_Supplied records_.
______________________________

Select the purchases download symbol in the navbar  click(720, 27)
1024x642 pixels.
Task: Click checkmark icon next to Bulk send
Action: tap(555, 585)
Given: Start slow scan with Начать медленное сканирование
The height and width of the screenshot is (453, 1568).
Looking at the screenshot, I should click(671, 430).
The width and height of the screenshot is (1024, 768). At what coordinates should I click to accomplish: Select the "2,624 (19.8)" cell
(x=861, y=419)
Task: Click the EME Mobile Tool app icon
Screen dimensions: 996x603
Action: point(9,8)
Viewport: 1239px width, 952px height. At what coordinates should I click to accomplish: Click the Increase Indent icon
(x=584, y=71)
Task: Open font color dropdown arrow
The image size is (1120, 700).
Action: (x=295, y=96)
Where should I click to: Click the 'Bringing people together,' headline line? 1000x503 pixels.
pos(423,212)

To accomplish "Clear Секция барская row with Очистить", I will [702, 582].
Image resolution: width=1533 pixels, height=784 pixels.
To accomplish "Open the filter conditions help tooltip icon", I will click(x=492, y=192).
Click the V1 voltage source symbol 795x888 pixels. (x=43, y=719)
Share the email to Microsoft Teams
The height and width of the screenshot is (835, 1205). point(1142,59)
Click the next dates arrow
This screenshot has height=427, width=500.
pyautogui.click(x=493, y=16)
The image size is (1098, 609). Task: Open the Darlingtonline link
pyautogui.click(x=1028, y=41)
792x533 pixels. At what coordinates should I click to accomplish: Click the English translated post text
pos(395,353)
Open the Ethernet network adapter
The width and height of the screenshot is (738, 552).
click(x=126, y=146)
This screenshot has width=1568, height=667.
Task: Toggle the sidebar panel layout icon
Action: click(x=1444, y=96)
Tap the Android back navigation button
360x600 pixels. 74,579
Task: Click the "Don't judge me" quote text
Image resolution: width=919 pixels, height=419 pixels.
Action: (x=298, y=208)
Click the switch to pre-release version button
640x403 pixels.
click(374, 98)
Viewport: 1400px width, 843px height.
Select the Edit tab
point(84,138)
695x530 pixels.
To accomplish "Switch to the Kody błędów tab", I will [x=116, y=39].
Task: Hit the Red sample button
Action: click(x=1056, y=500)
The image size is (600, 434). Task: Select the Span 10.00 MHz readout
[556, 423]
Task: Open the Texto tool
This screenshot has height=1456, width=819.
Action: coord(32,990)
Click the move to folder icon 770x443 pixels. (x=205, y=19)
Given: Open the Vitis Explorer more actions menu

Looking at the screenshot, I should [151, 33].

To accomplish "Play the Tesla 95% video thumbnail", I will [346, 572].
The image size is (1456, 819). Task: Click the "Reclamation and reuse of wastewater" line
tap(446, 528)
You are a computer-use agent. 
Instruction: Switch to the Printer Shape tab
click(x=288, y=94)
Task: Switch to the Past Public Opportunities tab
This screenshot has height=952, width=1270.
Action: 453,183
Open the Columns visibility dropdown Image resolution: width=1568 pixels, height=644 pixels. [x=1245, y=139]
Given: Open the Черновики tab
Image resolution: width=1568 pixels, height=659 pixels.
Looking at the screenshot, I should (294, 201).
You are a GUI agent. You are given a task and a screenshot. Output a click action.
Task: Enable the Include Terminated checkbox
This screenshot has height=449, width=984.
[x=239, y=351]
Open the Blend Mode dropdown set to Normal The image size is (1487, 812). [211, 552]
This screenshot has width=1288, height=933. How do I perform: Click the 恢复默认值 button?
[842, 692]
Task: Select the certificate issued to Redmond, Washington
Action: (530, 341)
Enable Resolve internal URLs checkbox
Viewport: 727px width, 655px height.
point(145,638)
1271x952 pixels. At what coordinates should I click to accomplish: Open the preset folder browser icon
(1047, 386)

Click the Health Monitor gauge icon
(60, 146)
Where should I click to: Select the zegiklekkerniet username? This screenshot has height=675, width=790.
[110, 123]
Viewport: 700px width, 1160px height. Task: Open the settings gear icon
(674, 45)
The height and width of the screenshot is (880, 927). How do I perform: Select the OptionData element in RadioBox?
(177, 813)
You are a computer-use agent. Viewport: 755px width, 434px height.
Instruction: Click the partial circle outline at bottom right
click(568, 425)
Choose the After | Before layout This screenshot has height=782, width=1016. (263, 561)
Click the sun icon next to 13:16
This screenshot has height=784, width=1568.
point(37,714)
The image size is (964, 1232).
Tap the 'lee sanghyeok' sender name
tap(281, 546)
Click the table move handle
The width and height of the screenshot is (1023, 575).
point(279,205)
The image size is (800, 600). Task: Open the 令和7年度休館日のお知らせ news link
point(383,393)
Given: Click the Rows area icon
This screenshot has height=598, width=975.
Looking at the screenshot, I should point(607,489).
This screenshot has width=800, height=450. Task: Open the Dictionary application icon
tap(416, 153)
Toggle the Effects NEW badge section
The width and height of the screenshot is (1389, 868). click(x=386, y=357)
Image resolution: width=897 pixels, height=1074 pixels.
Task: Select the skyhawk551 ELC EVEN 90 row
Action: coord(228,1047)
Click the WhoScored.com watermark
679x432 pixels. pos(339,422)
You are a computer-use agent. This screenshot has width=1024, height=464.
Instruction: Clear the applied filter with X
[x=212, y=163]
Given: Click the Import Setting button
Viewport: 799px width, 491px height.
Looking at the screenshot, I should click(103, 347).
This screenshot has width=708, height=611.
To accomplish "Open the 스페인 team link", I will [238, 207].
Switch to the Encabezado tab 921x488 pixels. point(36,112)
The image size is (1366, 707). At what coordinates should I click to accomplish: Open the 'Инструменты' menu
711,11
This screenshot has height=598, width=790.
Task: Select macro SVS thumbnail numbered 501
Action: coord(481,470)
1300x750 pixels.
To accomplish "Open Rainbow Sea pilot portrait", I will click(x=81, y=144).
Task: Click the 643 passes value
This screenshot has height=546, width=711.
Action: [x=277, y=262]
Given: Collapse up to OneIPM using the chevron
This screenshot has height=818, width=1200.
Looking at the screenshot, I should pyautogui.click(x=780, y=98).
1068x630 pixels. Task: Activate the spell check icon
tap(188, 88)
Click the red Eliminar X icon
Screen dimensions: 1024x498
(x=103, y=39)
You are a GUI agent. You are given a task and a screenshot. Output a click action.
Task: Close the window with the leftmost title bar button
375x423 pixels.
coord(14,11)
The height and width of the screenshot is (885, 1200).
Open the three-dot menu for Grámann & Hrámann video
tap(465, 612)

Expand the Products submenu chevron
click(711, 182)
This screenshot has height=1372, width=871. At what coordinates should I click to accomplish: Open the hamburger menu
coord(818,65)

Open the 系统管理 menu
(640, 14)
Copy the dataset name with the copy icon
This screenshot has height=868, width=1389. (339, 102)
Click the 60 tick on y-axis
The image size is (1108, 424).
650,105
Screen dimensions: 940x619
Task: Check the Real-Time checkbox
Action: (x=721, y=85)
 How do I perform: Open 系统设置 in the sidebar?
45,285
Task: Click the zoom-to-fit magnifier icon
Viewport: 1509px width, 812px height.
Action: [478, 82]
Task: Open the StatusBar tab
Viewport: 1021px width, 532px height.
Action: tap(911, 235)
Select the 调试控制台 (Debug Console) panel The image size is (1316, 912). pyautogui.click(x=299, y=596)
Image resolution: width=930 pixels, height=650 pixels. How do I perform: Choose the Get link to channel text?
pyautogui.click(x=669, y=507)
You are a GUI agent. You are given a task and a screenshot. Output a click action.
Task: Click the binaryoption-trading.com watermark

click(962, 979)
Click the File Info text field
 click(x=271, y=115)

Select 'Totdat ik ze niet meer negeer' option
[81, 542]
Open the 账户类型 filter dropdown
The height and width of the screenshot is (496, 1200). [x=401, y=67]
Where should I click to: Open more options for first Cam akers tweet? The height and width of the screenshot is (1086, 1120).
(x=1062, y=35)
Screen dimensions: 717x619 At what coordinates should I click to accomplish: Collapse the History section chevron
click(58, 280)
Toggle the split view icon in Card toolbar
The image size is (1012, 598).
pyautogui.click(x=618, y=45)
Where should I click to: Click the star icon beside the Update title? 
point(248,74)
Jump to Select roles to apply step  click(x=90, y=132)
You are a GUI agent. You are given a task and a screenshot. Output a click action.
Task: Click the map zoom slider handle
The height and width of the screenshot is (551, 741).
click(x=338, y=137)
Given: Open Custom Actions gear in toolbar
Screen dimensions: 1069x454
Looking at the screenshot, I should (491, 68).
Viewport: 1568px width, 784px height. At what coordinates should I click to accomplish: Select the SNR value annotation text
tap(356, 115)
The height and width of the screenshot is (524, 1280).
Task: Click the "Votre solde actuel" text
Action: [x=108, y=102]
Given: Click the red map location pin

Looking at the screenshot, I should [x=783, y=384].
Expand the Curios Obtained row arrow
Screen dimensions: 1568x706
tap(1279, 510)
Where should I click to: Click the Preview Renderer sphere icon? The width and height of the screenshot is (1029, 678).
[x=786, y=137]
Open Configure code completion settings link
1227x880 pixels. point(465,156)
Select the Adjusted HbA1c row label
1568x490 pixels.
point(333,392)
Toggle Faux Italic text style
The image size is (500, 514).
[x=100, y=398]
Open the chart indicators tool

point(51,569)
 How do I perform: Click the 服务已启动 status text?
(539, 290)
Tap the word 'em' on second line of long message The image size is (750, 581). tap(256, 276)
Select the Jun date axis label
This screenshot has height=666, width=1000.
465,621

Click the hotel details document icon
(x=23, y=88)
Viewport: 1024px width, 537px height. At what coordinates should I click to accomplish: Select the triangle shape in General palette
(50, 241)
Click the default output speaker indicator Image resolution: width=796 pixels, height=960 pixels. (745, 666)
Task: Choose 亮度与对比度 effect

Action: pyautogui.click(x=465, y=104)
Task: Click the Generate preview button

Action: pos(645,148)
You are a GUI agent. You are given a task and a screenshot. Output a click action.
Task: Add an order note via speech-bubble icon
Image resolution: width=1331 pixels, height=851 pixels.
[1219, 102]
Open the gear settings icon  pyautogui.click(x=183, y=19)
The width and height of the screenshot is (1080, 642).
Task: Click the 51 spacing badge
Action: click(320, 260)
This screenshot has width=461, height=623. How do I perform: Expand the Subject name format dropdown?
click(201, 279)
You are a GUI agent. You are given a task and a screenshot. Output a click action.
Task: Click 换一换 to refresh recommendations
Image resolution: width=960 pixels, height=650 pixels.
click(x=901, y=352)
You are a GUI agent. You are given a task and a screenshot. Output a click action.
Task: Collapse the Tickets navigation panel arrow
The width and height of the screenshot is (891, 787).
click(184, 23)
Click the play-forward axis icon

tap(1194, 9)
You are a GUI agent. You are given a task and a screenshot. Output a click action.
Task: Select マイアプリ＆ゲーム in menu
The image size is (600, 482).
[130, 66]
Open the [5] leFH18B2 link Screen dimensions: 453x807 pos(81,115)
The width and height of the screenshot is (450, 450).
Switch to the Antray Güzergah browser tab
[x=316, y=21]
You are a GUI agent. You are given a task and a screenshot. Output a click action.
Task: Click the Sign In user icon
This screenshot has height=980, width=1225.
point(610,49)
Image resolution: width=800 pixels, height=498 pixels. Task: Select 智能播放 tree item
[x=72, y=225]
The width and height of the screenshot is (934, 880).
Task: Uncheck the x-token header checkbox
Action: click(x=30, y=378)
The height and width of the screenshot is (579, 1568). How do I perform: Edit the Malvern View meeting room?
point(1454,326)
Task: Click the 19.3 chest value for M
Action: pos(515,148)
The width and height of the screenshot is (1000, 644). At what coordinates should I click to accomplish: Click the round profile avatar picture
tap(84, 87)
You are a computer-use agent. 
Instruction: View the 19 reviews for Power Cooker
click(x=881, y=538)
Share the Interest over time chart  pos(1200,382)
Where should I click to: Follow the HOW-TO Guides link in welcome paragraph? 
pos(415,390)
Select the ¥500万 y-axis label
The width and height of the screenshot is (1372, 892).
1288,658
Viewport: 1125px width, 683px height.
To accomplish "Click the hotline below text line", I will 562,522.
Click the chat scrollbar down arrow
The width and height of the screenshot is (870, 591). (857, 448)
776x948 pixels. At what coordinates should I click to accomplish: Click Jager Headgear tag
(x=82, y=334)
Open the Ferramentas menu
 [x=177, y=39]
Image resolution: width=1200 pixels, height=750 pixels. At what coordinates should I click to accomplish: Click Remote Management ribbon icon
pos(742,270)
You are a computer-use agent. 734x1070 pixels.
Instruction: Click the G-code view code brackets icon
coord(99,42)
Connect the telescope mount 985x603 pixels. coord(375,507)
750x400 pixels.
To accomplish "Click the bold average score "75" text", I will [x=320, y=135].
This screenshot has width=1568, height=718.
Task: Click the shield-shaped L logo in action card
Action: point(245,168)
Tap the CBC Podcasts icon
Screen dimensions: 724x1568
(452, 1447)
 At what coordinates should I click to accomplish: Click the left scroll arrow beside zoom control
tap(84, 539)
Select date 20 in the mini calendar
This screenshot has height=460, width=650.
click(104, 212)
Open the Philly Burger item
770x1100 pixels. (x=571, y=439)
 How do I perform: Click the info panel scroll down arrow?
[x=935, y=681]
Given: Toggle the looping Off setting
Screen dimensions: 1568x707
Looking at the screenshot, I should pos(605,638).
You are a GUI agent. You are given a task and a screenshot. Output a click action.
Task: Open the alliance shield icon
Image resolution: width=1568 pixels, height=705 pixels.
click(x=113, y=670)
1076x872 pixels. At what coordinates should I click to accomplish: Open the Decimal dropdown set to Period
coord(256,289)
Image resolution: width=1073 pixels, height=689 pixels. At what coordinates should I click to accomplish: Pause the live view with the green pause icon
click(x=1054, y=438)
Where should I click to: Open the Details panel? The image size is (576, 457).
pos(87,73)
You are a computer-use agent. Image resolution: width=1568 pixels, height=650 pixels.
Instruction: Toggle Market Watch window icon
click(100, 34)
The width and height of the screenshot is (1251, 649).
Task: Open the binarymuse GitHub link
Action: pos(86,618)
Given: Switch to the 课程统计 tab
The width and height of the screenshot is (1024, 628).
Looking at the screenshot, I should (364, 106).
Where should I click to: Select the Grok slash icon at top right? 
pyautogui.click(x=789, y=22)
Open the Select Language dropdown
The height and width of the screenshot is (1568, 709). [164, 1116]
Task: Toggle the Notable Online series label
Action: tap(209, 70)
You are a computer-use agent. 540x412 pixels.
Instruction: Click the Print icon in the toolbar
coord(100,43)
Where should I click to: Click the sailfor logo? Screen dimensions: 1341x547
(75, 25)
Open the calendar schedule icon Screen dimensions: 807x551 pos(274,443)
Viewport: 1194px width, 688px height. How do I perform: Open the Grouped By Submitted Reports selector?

______________________________

_Problem_. Return nothing but the lines from the start of the listing above through the line containing "Given: Start slow", exactly as given.

_Reply to the exercise_.
Select the purchases download symbol in the navbar  click(720, 27)
1024x642 pixels.
Task: Click checkmark icon next to Bulk send
Action: tap(555, 585)
Given: Start slow scan with Начать медленное сканирование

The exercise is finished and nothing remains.